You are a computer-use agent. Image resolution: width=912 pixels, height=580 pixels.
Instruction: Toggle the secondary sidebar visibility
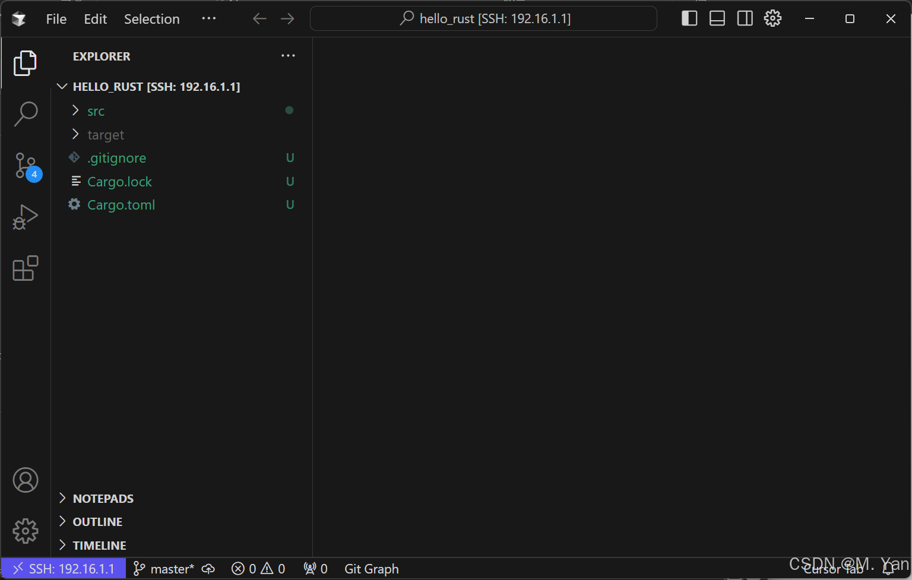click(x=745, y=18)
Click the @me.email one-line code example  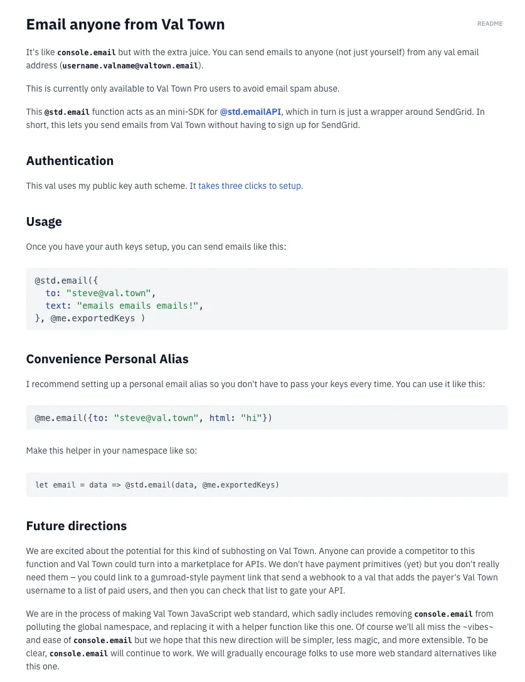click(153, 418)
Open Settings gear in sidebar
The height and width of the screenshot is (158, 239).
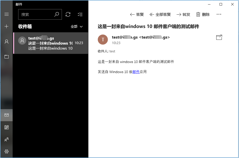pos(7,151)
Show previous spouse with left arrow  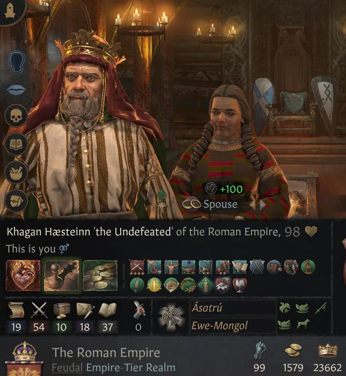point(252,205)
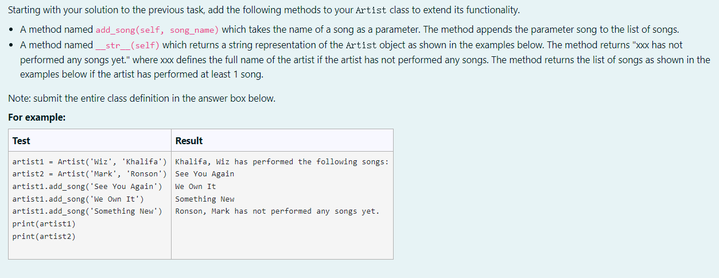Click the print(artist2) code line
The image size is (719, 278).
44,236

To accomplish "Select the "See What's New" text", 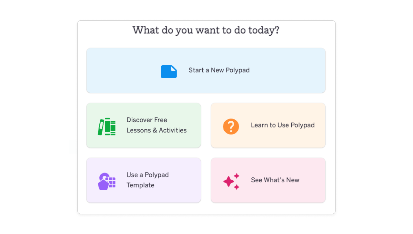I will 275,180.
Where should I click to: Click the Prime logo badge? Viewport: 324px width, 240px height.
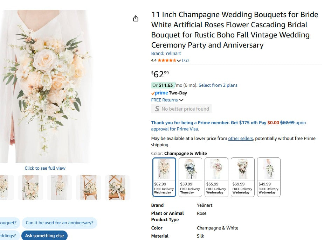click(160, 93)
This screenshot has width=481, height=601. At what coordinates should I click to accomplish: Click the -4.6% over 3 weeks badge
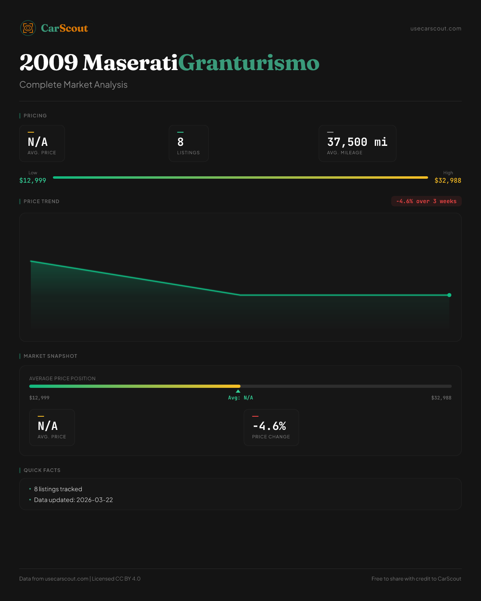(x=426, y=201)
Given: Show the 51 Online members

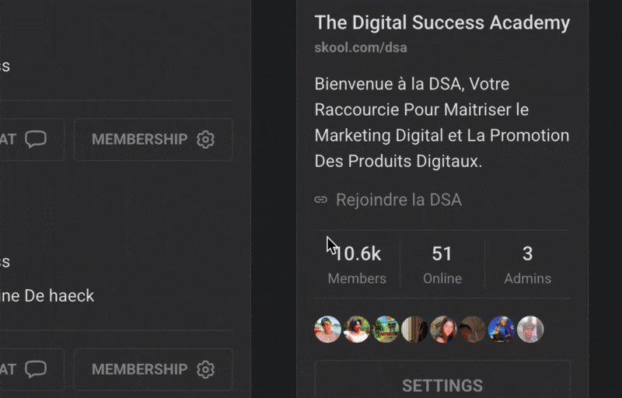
:::::
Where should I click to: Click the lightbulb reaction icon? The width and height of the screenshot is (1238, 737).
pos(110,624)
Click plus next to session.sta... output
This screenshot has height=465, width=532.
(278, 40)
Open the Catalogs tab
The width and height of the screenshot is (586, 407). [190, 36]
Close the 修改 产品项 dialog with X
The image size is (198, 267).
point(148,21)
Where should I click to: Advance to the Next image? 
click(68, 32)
:::::
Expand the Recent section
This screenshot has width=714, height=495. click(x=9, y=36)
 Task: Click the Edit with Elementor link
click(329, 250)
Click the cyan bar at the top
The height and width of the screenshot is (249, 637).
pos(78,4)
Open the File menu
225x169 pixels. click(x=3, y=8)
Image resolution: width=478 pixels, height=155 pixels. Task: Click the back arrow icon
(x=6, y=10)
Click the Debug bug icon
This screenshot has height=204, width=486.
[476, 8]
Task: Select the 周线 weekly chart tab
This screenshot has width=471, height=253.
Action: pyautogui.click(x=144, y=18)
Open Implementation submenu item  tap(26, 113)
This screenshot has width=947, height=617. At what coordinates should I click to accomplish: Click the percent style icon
:::::
EXERCISE INSTRUCTIONS: Search the listing above for the lines with "Open the File menu" and "Open Implementation submenu", then output those lines and all lines between them exactly.

OUTPUT OF THE EXERCISE:
Open the File menu
225x169 pixels. click(x=3, y=8)
Image resolution: width=478 pixels, height=155 pixels. Task: Click the back arrow icon
(x=6, y=10)
Click the Debug bug icon
This screenshot has height=204, width=486.
[476, 8]
Task: Select the 周线 weekly chart tab
This screenshot has width=471, height=253.
Action: pyautogui.click(x=144, y=18)
Open Implementation submenu item  tap(26, 113)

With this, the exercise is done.